Stuck on an issue?

Lightrun Answers was designed to reduce the constant googling that comes with debugging 3rd party libraries. It collects links to all the places you might be looking at while hunting down a tough bug.

And, if you’re still stuck at the end, we’re happy to hop on a call to see how we can help out.

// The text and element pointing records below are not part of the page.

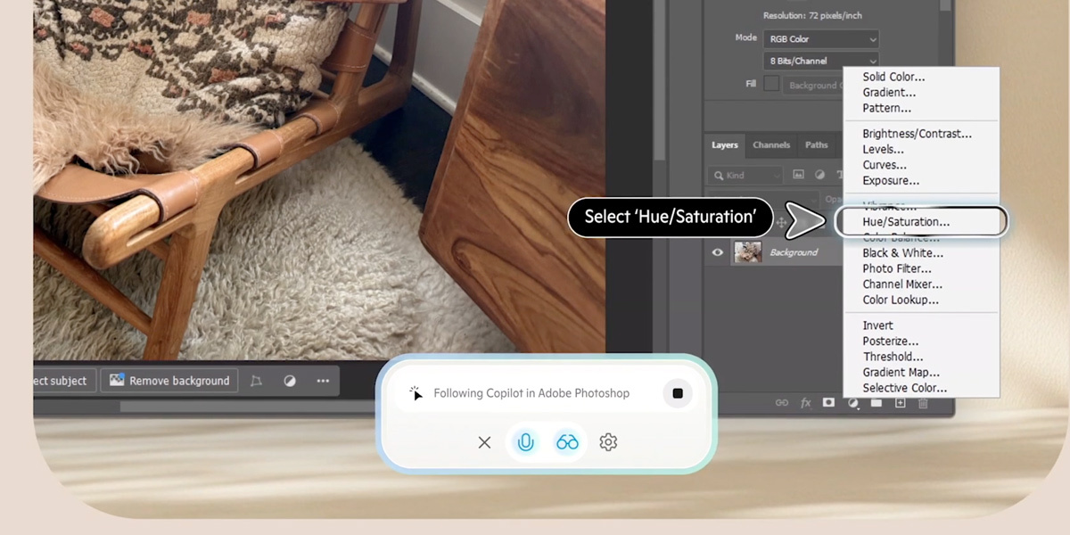Screen dimensions: 1070x535
Task: Toggle Copilot vision glasses icon
Action: point(567,442)
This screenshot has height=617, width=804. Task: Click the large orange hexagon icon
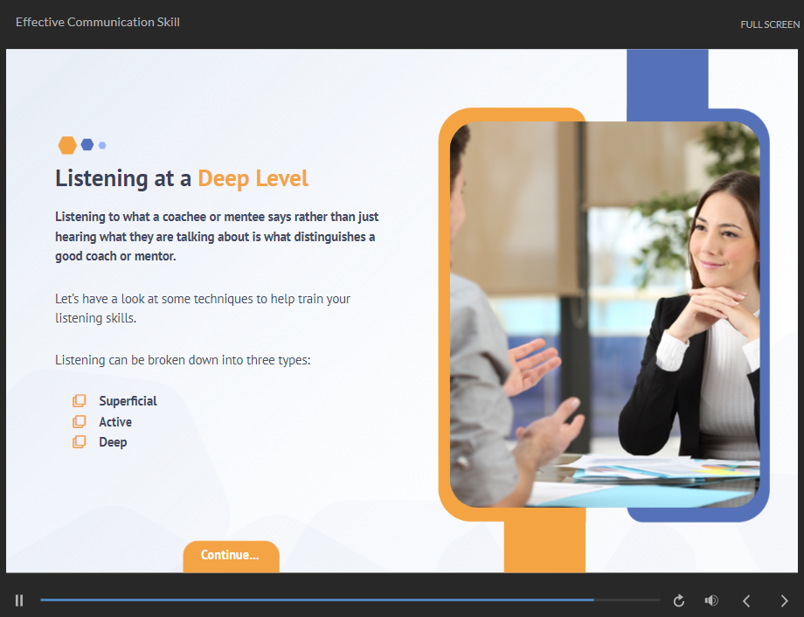click(67, 145)
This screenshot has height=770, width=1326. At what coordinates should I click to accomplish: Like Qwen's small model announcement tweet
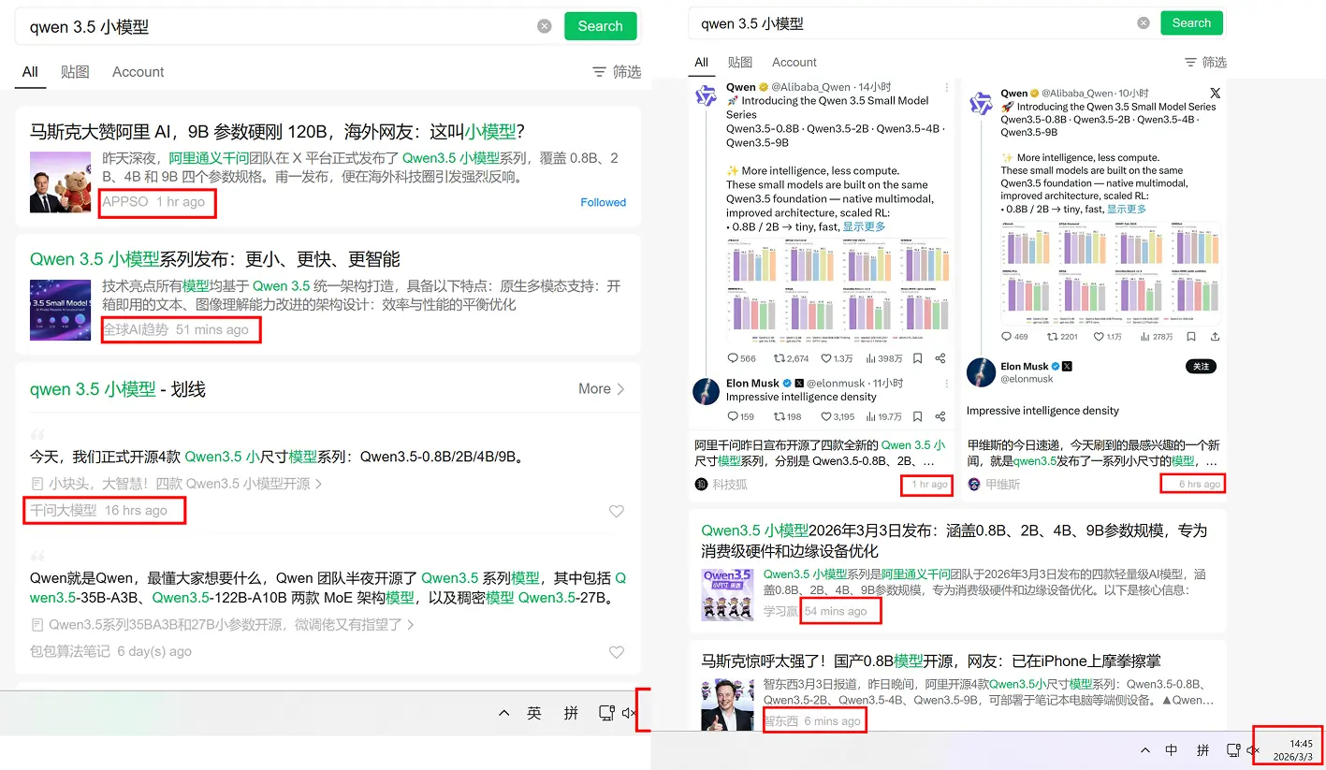coord(827,358)
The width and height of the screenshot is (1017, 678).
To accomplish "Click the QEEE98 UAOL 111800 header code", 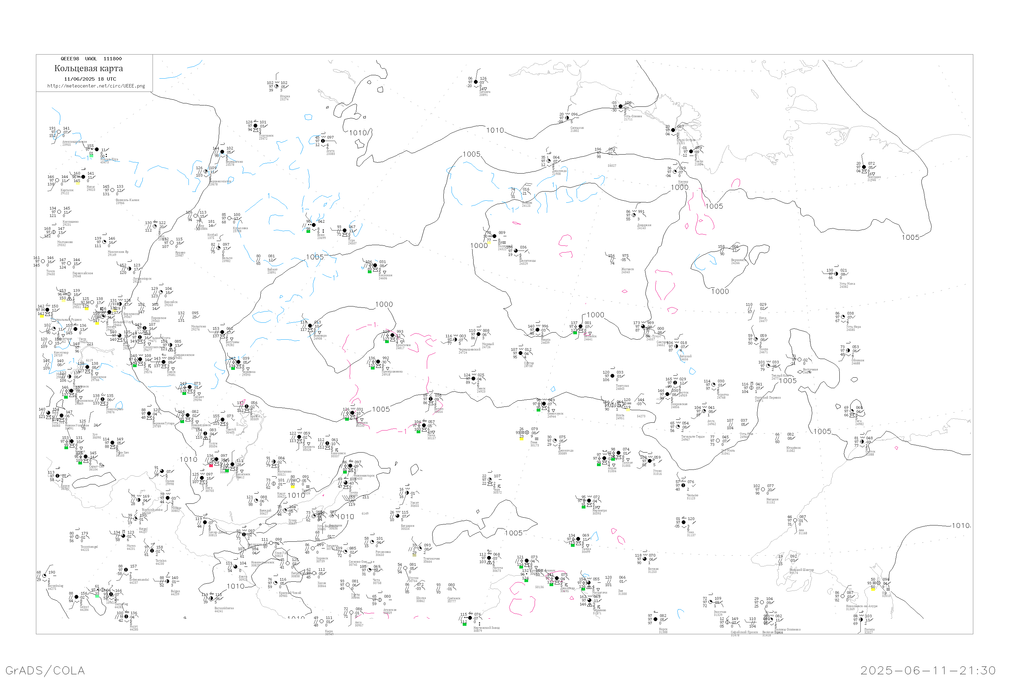I will (x=91, y=59).
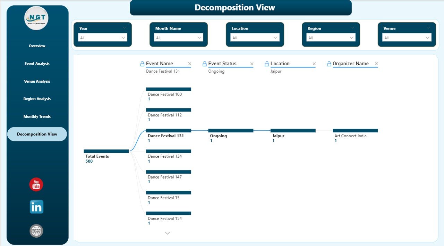Toggle the lock on the Event Status level

[x=204, y=64]
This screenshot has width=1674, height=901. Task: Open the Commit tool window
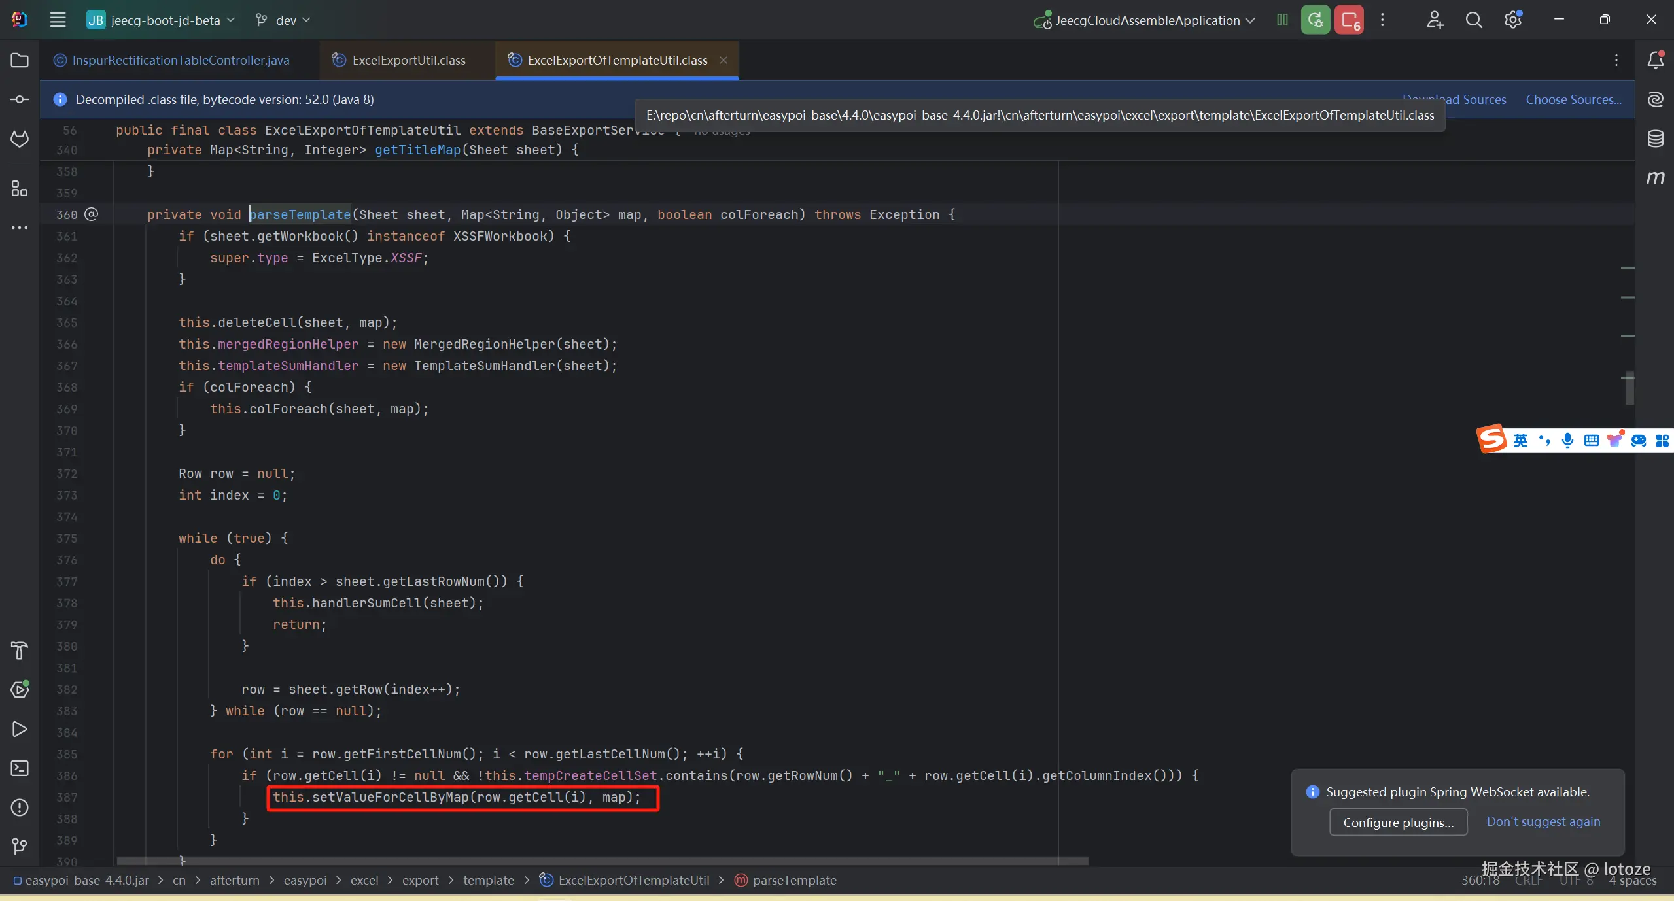pos(20,99)
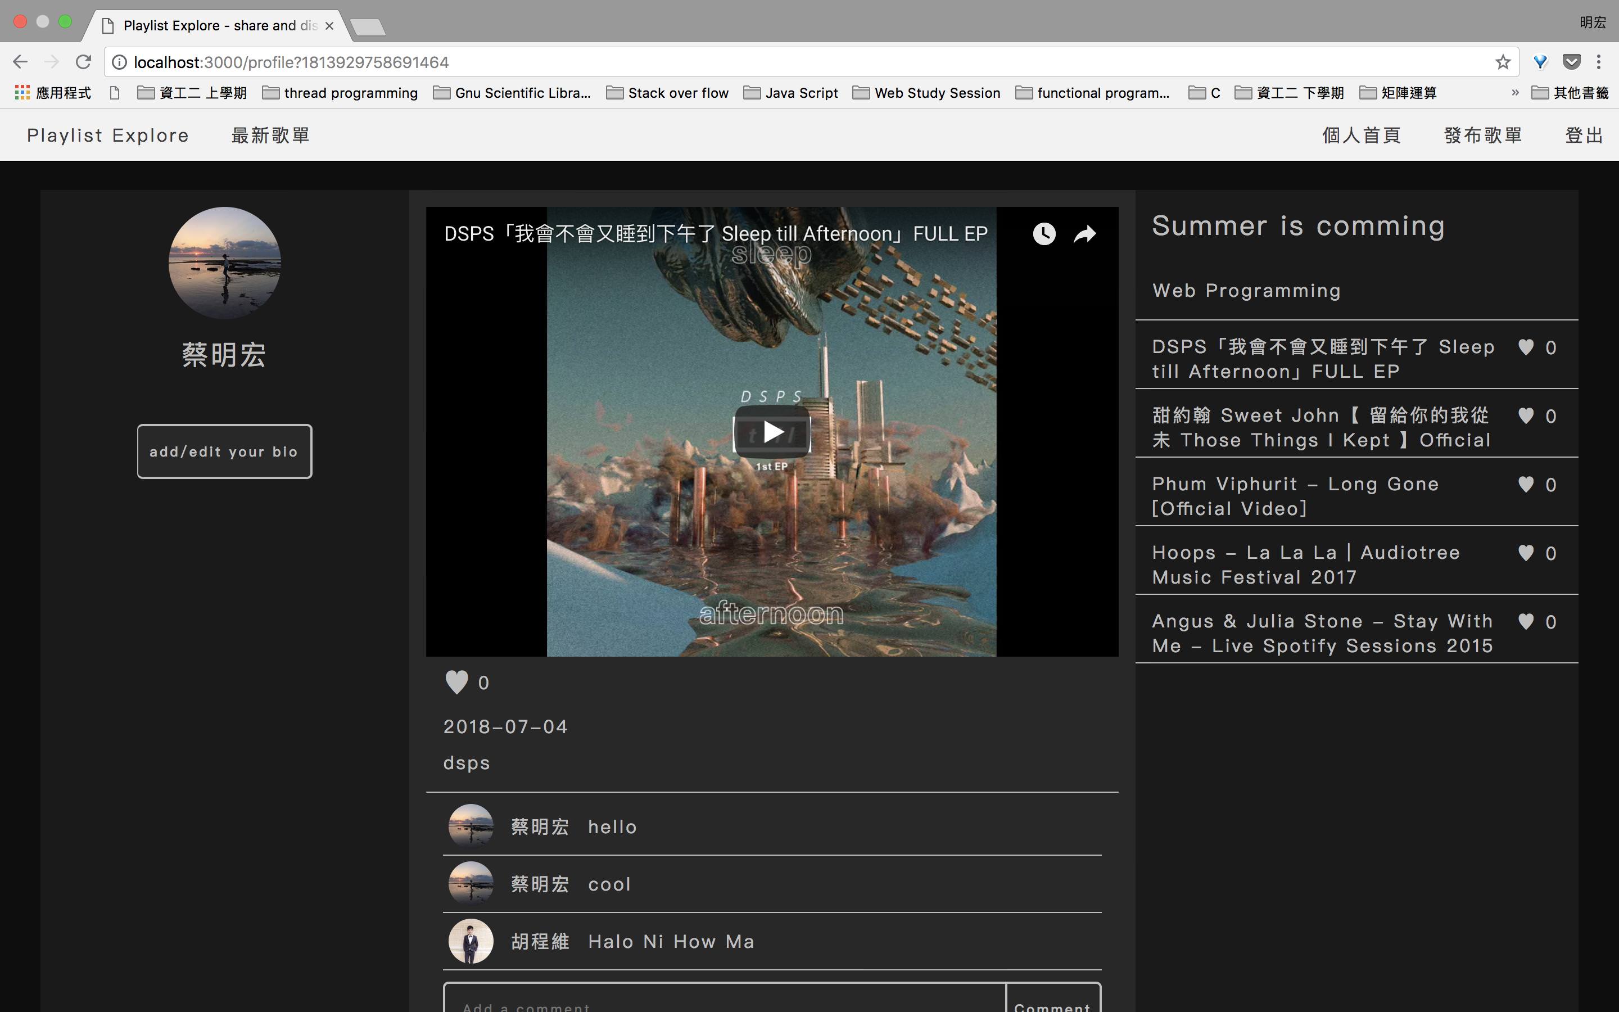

[Bug] CUDA stream synchronization issue between pytorch and DGL internal functions

See original GitHub issue

CUDA stream support tracker

Make TensorAdaptor stream-aware. #4470 #4472
Clean the improper CUDA stream usage in the core library, including CUB and many hard-coded default stream (0 or nullptr). #4471 #4480
Add stream-related utilities to DGL, e.g., .record_stream for dgl.graph #4467, always use PyTorch’s CUDA stream when it’s available, etc. #4503

🐛 Bug

Update (08/19/2022):

When using a non-default stream for all torch operations (torch.cuda.set_stream()), there (DGL) lacks synchronizations in the core library (which always uses the default stream) if there is data-dependency.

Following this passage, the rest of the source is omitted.